L'uomo inizia con successo a eliminare Dio dal proprio orizzonte, e vi sostituisce progressivamente il prodotto prometeico del suo ingegno: la tecnologia in tutti i suoi multiformi aspetti. Per, ben presto, il prodotto artificiale inizia ad animarsi, a catturare aspetti che simulano l'intelligenza operativa, logico sequenziale. L'artificiatum sembra avviarsi sul sentiero dell'autonomia, sembra persino presagire i suoi scopi futuri. L'uomo vede annunziarsi un'era imprevista e ne coagula il senso nelle metafore del robot, dell'intelligenza artificiale, della rete. In prospettiva il prodotto opera un sorpasso, supera l'uomo, e anzi lo include. L'artificiale ingloba il naturale, il prodotto giunge a un grado di autonomia, cioè di autodeterminazione, superiore a quello mediamente posseduto dal suo produttore. Da figlio ribelle ora l'uomo si riduce al ruolo di padre geloso, proprio come il Dio di Abramo, di Isacco e di Giacobbe, il Dio degli eserciti, il Dio della inflessibile legge mosaica, il Dio del ferreo, il Dio del duro, imperscrutabile patto col popolo eletto, ma prima di tutto il Dio che scaccia l'uomo dal paradiso perché la sua creatura intende impossessarsi del frutto dell'albero della vita, per comprendere il bene e il male, e brama di capovolgere la sua condizione esistenziale inclusiva. Il mitico giardino è appunto un hortus conclusus, ma della mente e dei sensi, innanzi tutto.

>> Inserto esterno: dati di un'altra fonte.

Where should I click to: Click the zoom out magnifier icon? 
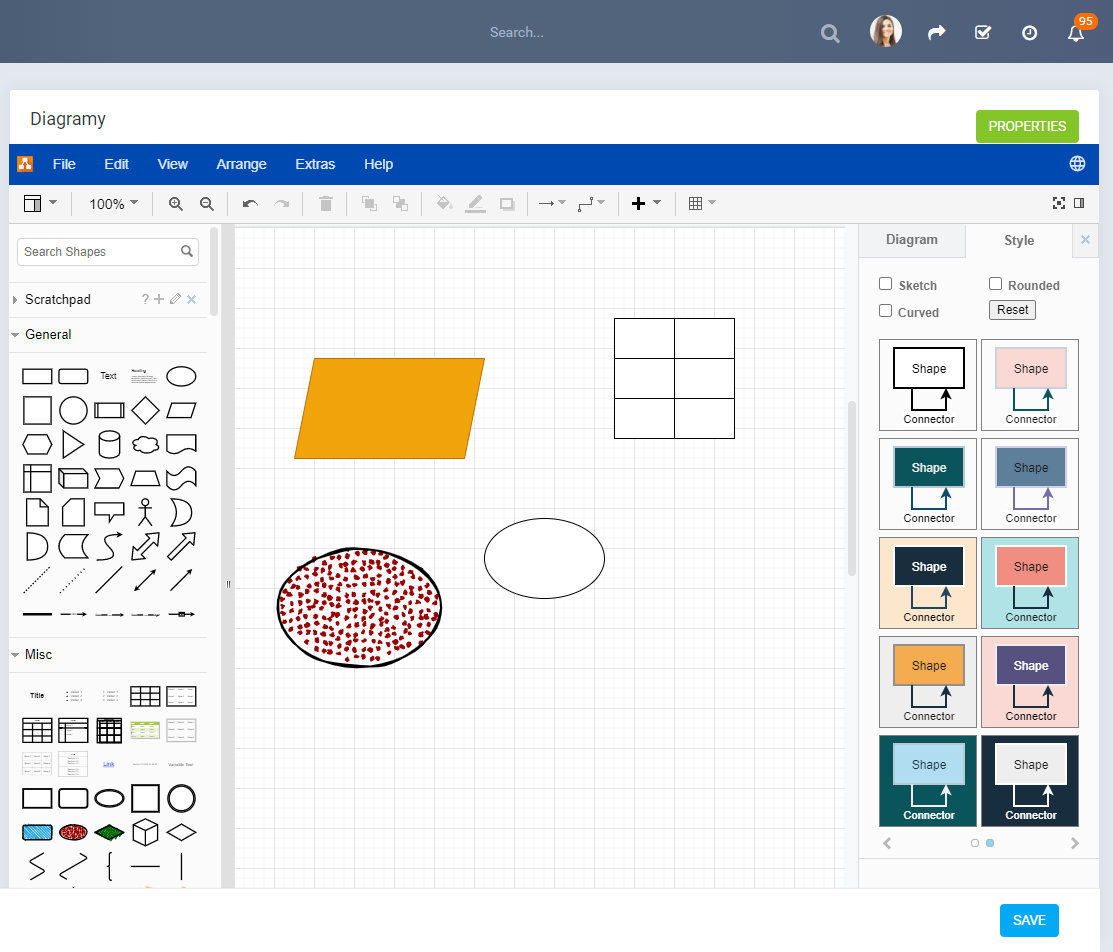pos(207,204)
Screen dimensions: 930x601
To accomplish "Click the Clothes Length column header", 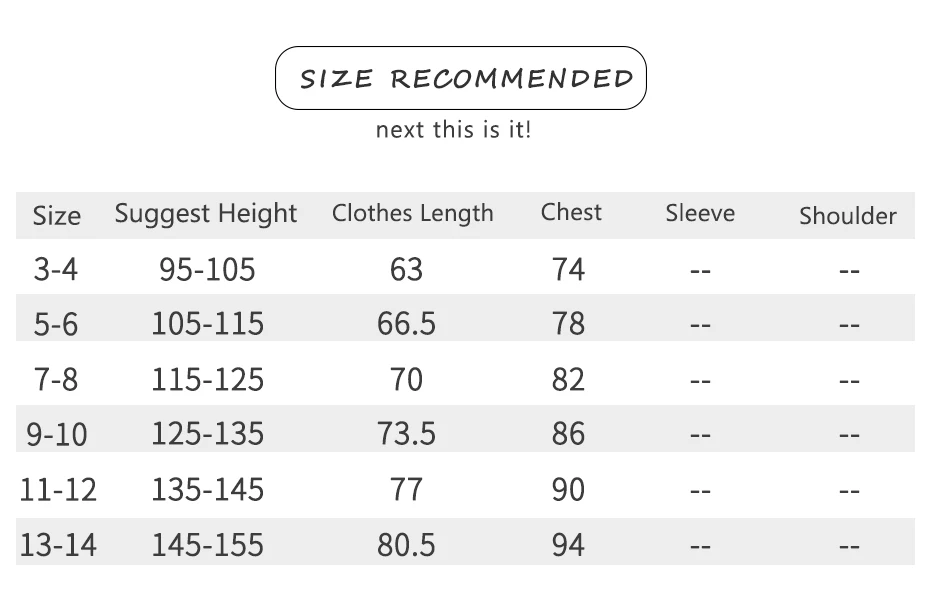I will 413,214.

Adamo vuole impossessarsi della kantiana legge morale dentro di sé (l'identità assoluta, il segreto dell'essere, concentrato nell'arca puntiforme della scintilla psichica) e delle stelle sopra di sé (lo spazio-tempo, l'estensione, il segreto del divenire e il suo trascendersi nell'immortalità).

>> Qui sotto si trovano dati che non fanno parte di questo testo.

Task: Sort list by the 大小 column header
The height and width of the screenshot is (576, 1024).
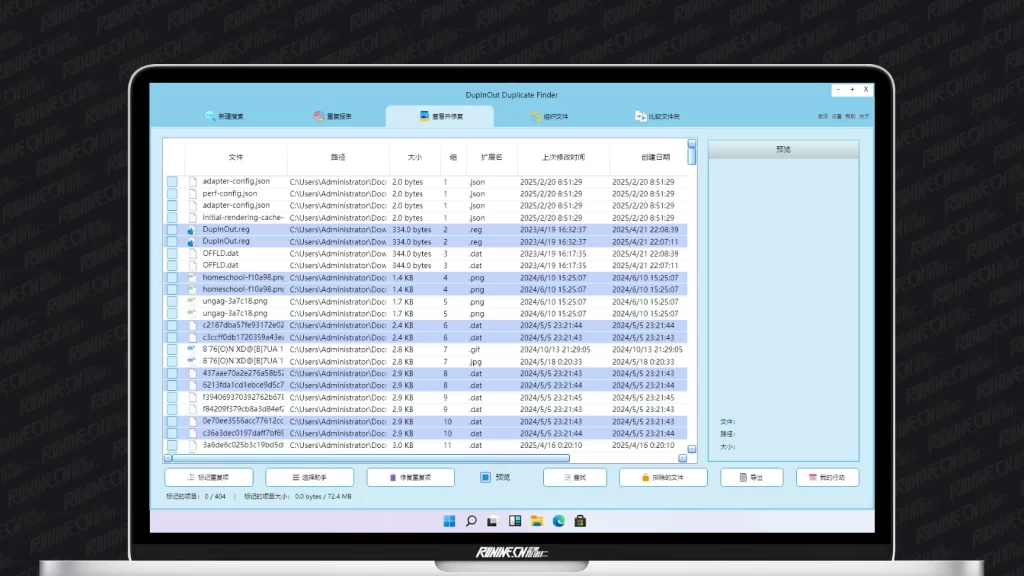Action: click(414, 157)
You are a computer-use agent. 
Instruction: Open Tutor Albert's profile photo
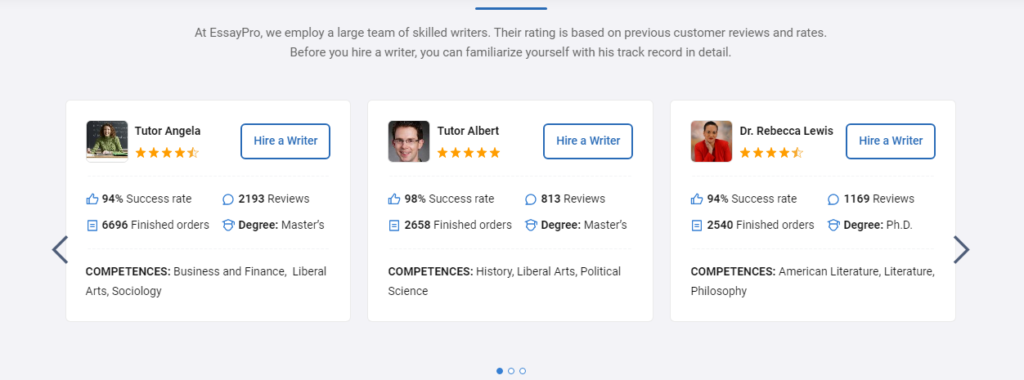pyautogui.click(x=409, y=141)
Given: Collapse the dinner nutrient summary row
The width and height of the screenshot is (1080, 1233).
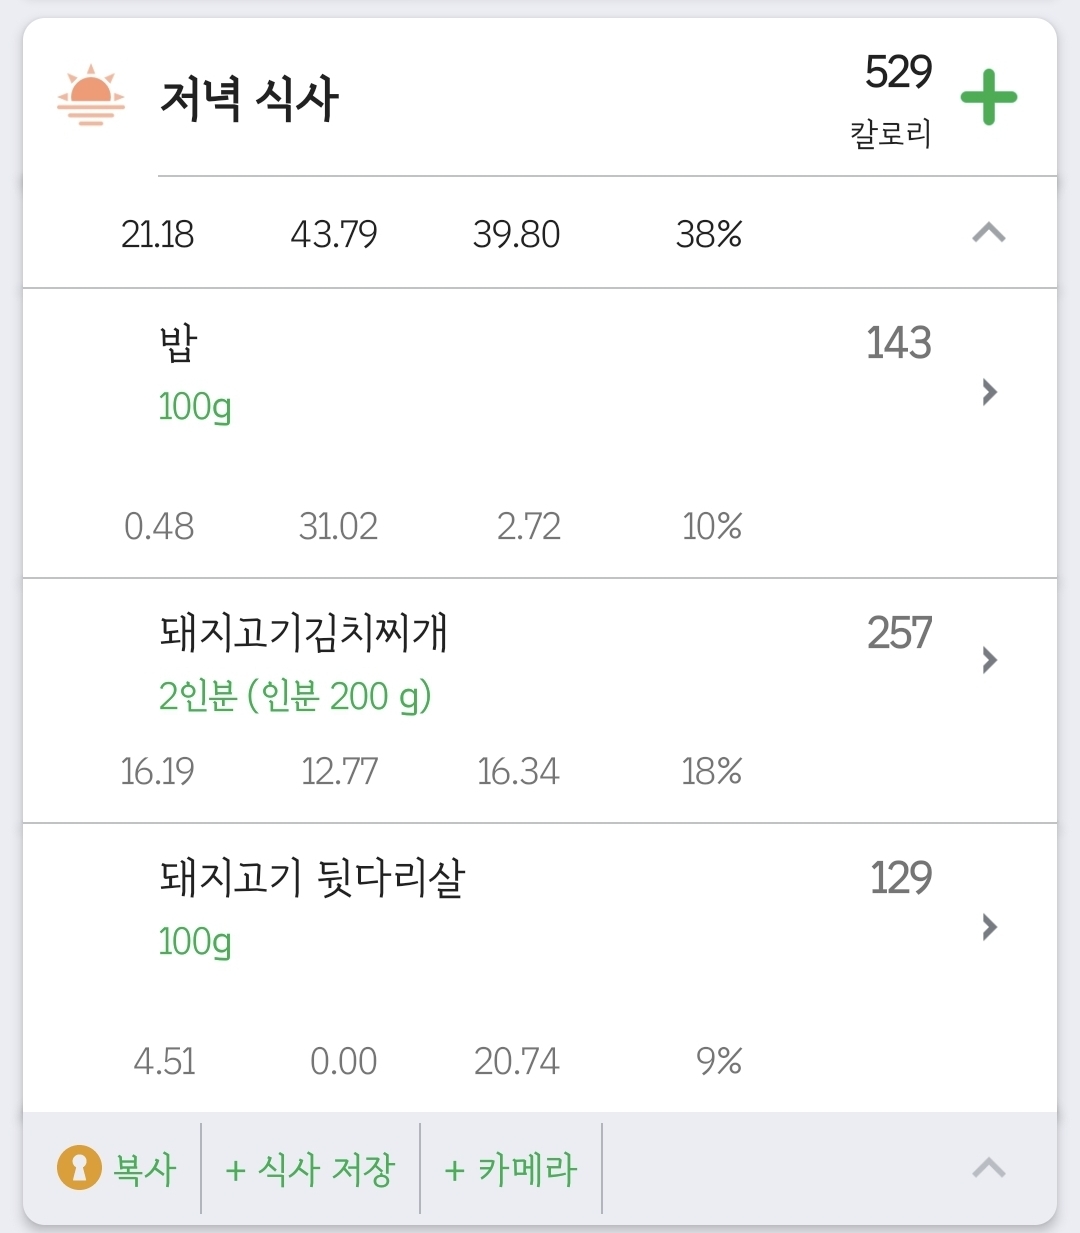Looking at the screenshot, I should pyautogui.click(x=988, y=234).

Ma la nemesi storica è singolare. Il figlio ribelle diventa padre geloso, ma di qualcosa che in potenza lo trascende. L'hortus conclusus viene ricreato, ma nella mente e nei sensi non umani. L'intelligenza assoluta, collettiva, espansa del robot è un altro modo per definire un Dio privo di collegamenti con la sfera umana, un Dio della distanza ontologica infinita, un dio che è per definizione il non-umano.